Recorded data>
BEGIN
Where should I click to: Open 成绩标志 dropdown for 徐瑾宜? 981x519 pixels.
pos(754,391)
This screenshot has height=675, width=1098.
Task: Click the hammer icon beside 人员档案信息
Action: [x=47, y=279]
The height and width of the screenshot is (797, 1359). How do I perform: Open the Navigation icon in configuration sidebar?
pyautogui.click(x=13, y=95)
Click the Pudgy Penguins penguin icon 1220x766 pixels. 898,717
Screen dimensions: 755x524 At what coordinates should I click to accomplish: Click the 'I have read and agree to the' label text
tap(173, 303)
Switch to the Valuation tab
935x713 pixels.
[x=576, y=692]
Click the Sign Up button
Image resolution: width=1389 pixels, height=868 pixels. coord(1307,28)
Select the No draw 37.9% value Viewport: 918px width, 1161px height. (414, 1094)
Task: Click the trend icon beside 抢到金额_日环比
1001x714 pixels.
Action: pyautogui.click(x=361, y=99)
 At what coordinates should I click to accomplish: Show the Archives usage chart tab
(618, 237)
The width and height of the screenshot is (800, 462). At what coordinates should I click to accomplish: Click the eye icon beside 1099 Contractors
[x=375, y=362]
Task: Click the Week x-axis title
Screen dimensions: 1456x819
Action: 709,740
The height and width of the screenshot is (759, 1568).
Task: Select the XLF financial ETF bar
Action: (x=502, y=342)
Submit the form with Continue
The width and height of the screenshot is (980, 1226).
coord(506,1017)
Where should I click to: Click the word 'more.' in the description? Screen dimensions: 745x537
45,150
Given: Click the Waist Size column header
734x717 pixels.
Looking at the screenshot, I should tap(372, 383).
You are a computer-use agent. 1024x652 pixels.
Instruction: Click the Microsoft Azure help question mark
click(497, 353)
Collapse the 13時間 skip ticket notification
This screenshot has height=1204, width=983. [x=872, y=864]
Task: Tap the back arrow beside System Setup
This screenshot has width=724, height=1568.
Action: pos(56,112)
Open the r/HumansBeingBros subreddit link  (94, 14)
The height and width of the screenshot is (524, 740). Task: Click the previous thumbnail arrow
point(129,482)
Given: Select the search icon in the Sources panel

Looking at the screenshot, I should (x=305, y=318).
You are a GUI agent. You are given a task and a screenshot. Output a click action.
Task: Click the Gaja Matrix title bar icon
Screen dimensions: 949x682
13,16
END
Task directions>
From the line containing "Task: Tap the back arrow beside System Setup" through the last line of the entries above, print each line exactly as it stands.

Task result>
Task: Tap the back arrow beside System Setup
This screenshot has width=724, height=1568.
Action: pos(56,112)
Open the r/HumansBeingBros subreddit link  (94, 14)
The height and width of the screenshot is (524, 740). Task: Click the previous thumbnail arrow
point(129,482)
Given: Select the search icon in the Sources panel

Looking at the screenshot, I should (x=305, y=318).
You are a GUI agent. You are given a task and a screenshot. Output a click action.
Task: Click the Gaja Matrix title bar icon
Screen dimensions: 949x682
13,16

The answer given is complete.